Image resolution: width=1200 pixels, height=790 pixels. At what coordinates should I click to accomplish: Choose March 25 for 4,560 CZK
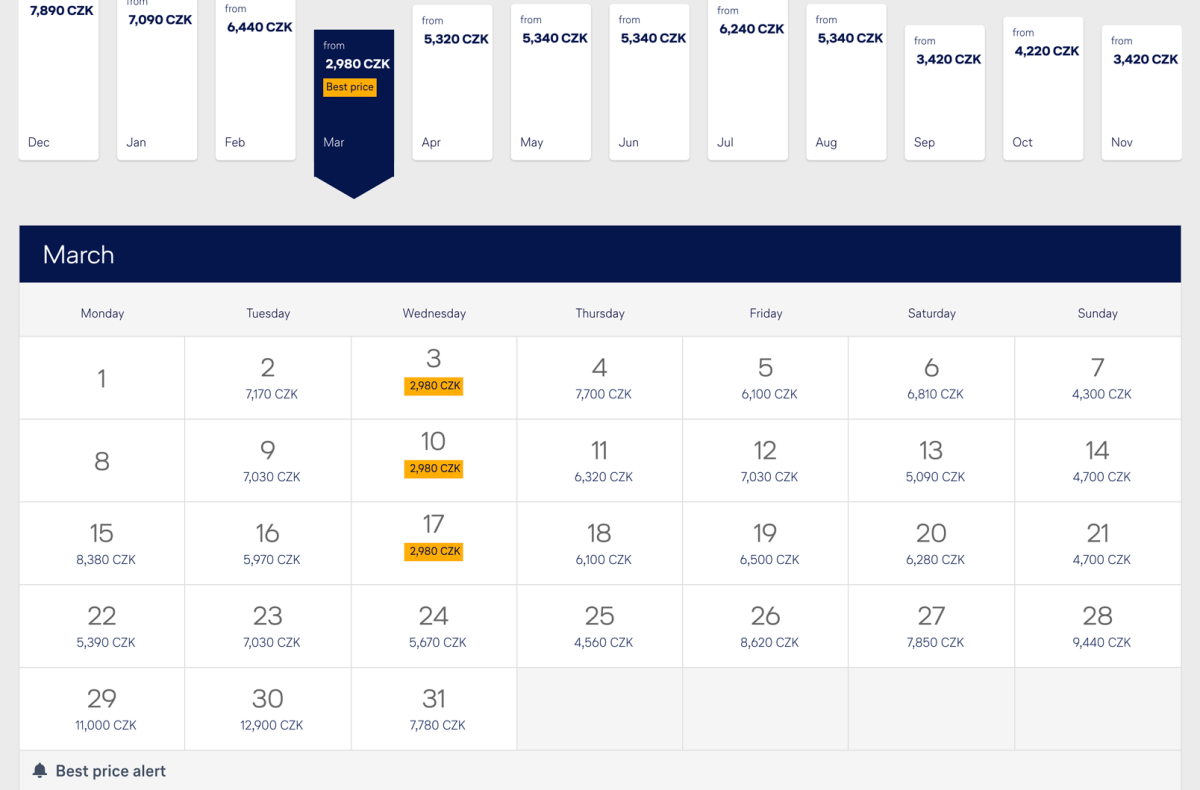[600, 626]
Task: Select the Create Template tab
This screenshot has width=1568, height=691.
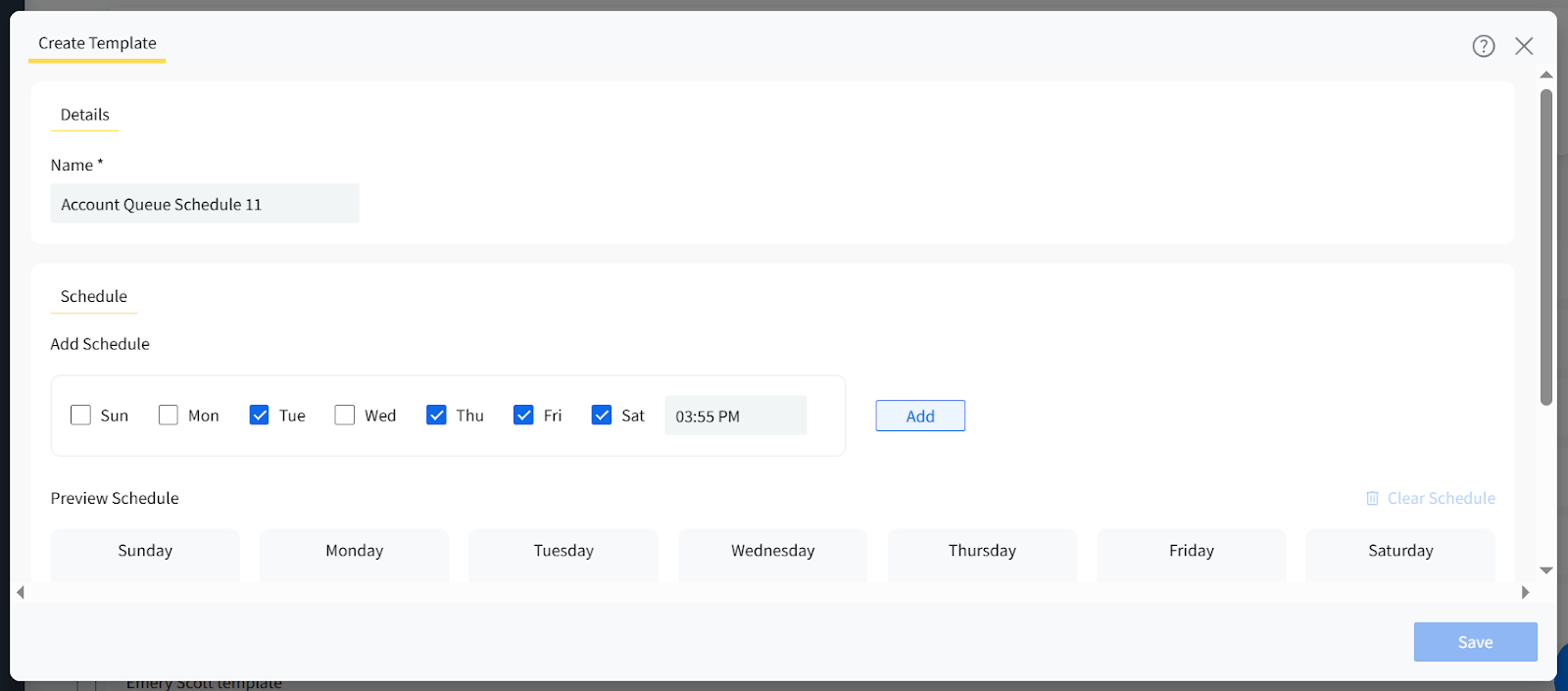Action: click(x=97, y=43)
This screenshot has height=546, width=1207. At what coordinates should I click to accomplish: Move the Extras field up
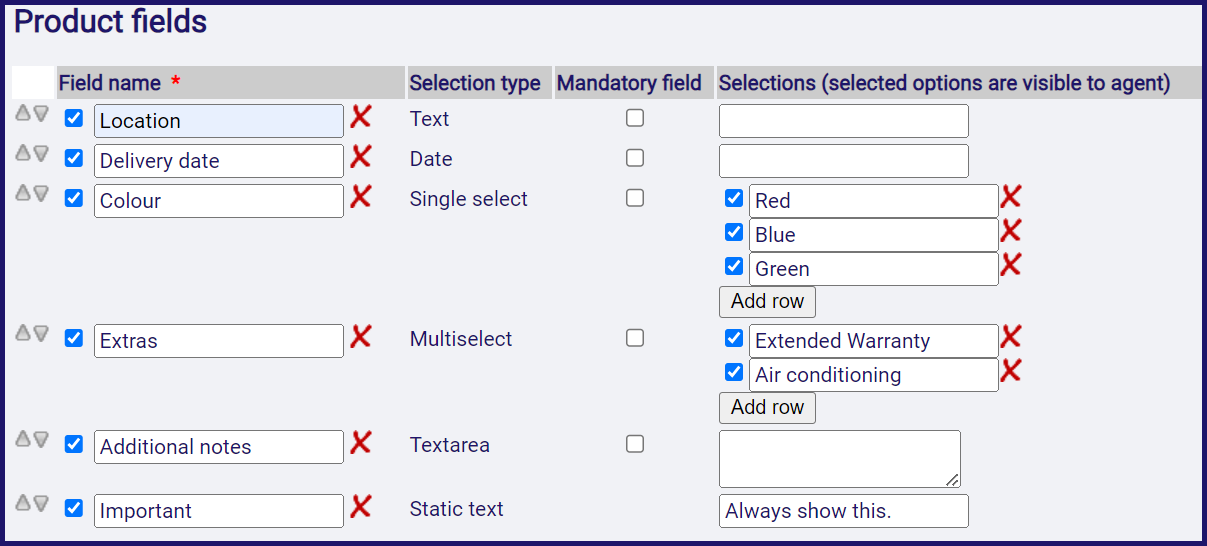tap(23, 333)
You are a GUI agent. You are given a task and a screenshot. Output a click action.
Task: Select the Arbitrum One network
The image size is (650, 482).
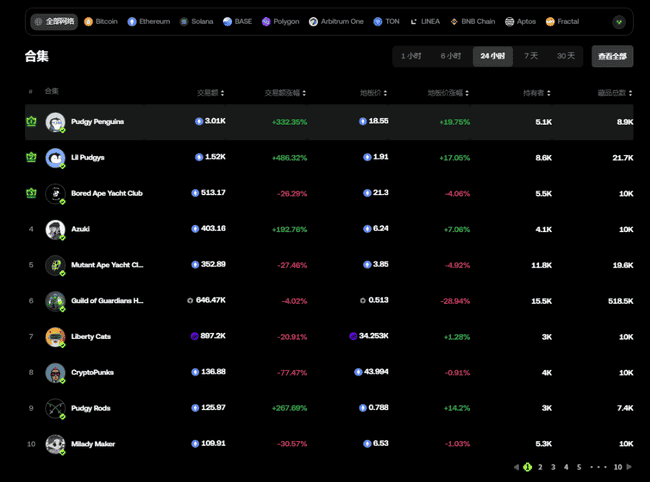point(336,21)
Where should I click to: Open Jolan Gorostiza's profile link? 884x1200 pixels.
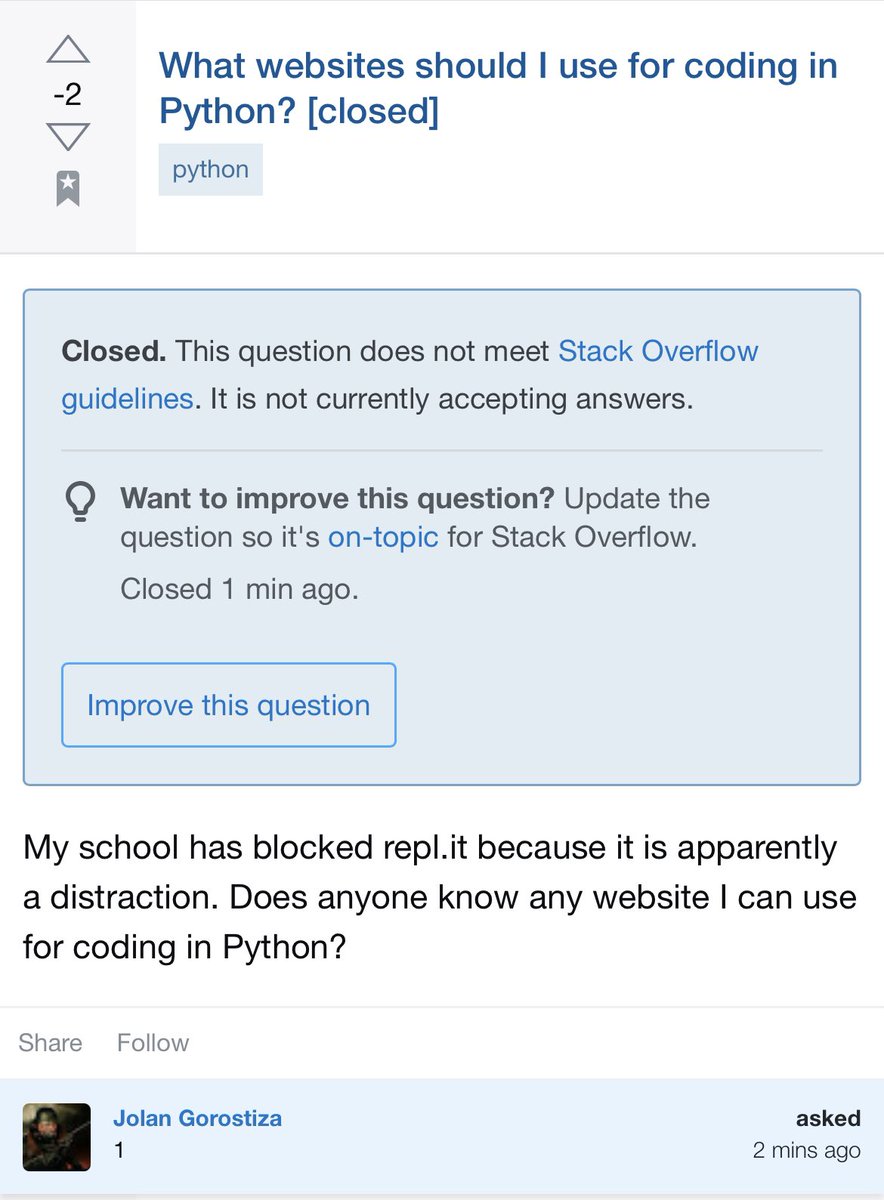(x=197, y=1118)
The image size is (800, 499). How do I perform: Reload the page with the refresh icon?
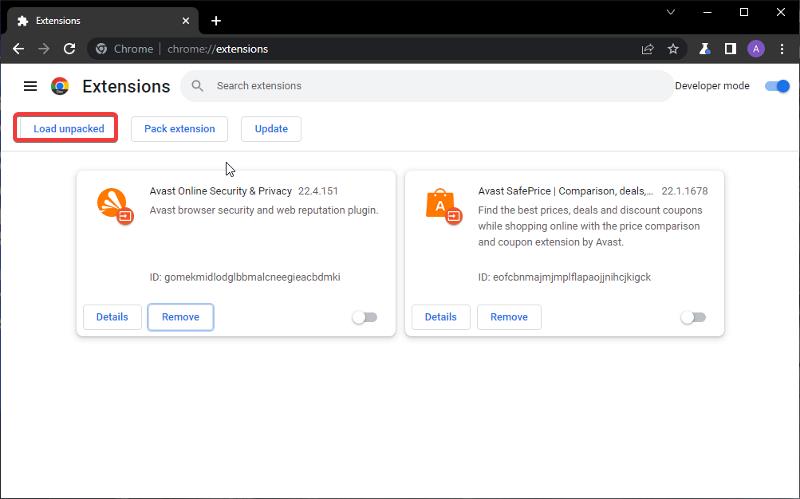click(70, 48)
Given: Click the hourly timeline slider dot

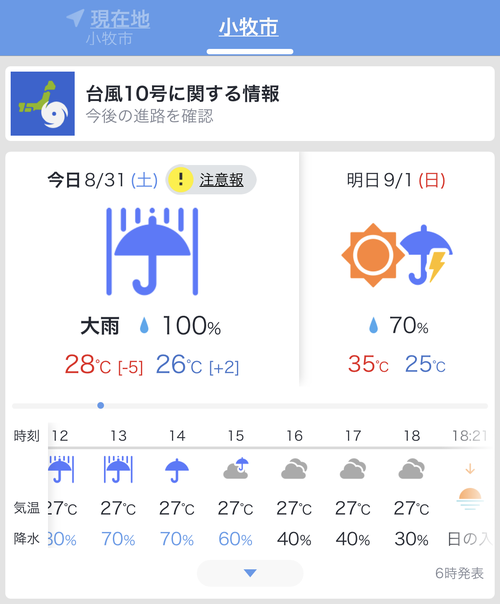Looking at the screenshot, I should pos(101,405).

++++++++++++++++++++

Search the entries for the word "Select" and gather every line where it appears.

Task: Select the Create Template tab
Task: Select the Arbitrum One network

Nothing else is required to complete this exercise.